Artificial Chromosomes for Disease Modeling

Credits; TheScientist

Synthetic chromosomes are ideal delivery systems for ferrying large sections of human DNA into cells. In contrast to viral vectors, human artificial chromosomes (HAC) carry more genetic material and are less likely to trigger an immune response. So far, however, technical problems have prevented HAC from reaching their full potential. Now, in a paper published in Science, researchers described an improved technique for engineering HAC that sidesteps previous barriers.

Earlier methods to synthesize HAC relied on linking shorter DNA constructs into a larger chromosome within the cell in a process called multimerization. However, the genetic fragments tended to connect in unpredictable sequences of varying lengths, making it difficult to anticipate how the genes would behave. Furthermore, the constructs often attached to natural chromosomes, potentially disrupting the host cell’s genome.

In the new study, researchers at the University of Pennsylvania circumvented this problem, known as uncontrolled multimerization, by synthesizing larger strands of DNA so that HAC could be formed from a single construct. Instead of creating 200 kilobase pair sequences, the researchers increased the size of the DNA construct to approximately 750 kilobases, removing the need for multimerization.
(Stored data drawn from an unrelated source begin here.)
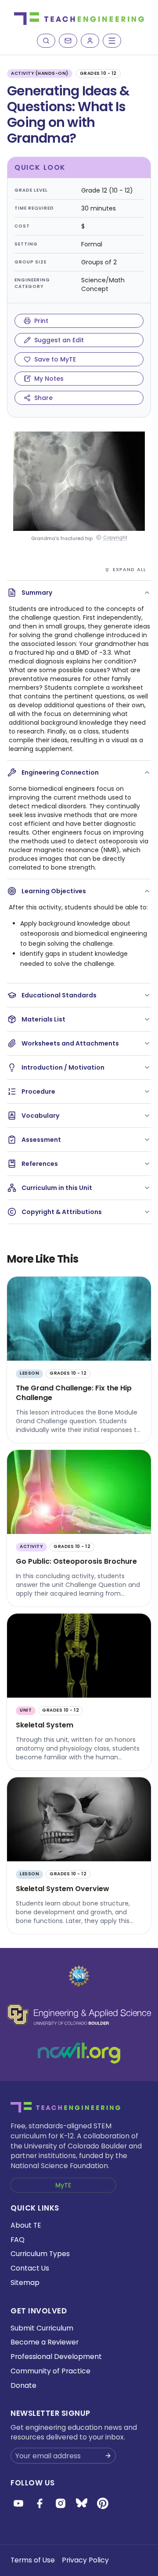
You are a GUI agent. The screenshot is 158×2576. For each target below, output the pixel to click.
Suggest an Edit (59, 340)
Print (41, 320)
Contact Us (30, 2268)
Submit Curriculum (42, 2328)
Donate (23, 2385)
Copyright (115, 537)
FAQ (18, 2239)
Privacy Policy (85, 2560)
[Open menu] (112, 41)
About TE (26, 2225)
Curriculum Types (40, 2253)
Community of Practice (50, 2371)
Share (43, 397)
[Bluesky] (82, 2503)
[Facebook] (39, 2503)
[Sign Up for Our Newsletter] (108, 2456)
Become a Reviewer (45, 2342)
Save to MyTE (55, 359)
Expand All (129, 569)
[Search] (46, 41)
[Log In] (90, 41)
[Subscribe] (68, 41)
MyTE (63, 2185)
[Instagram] (60, 2503)
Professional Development (56, 2356)
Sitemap (25, 2282)
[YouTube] (18, 2503)
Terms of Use (33, 2560)
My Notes (49, 378)
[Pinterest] (103, 2503)
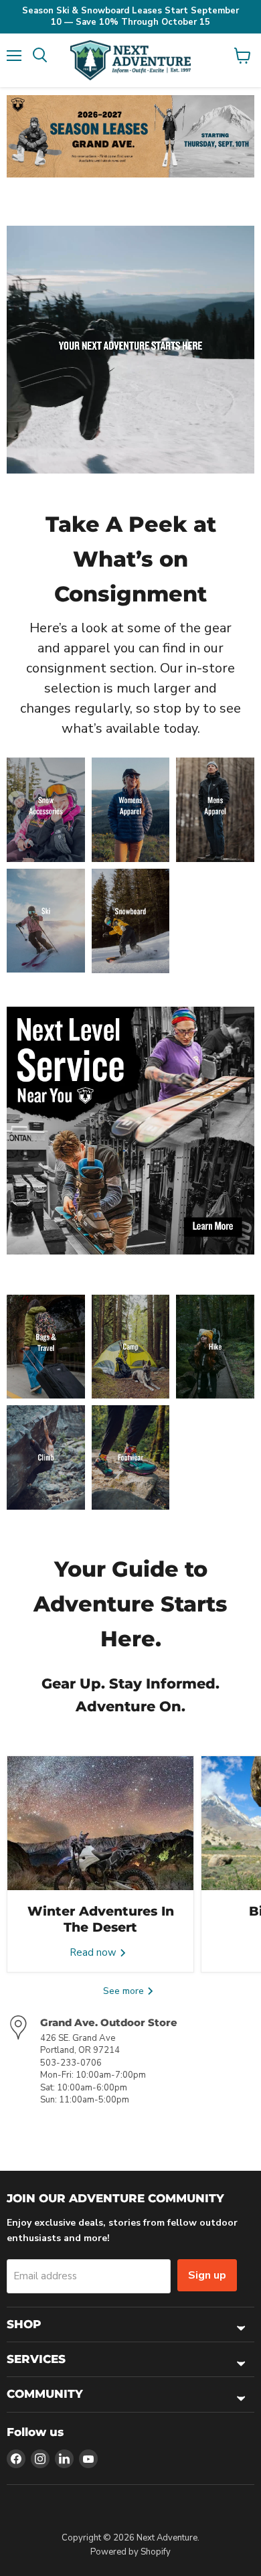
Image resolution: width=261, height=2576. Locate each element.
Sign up (207, 2275)
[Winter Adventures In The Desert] (100, 1823)
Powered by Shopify (130, 2552)
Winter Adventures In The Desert (100, 1919)
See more (125, 1991)
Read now (94, 1952)
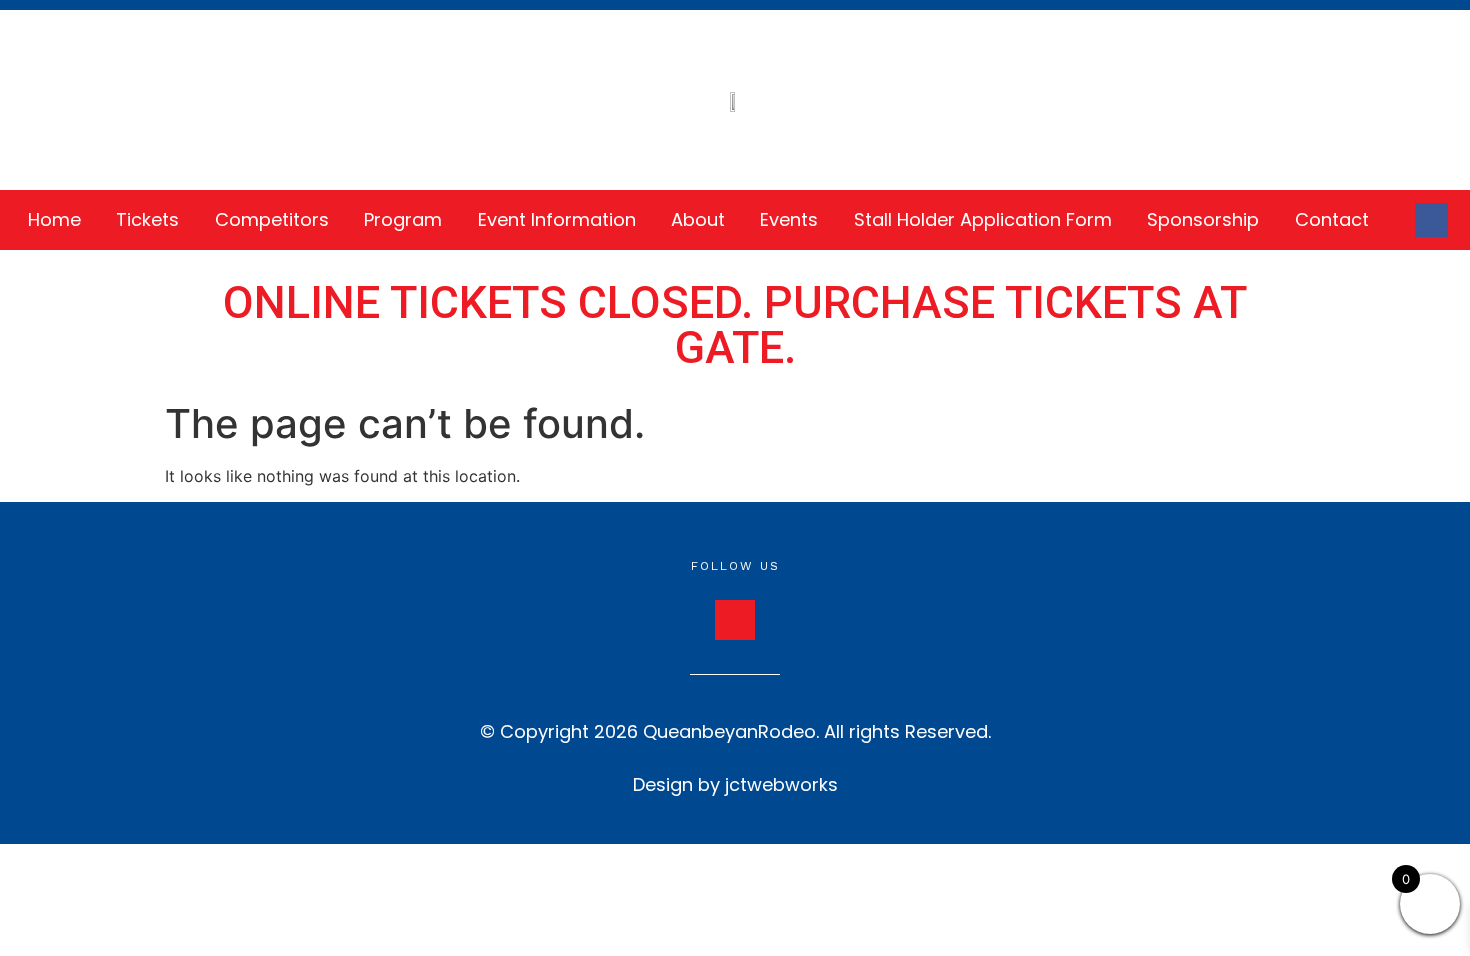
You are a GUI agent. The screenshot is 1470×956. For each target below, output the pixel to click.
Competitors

“We hypothesized that to [avoid] multimerization, we would have to start big,” said University of Pennsylvania biochemist Ben Black, who led the research.

Within each HAC, the researchers designed sequences to bind centromeric proteins, which ensured that daughter cells would inherit the chromosome when the original cell divided. Specifically, they added hundreds of DNA binding sites for the bacterial Lac repressor protein (LacI). By engineering the host cells to express a fusion protein—LacI fused to another protein that binds to a key centromeric protein—the team recruited proteins to form the centromere on the DNA construct.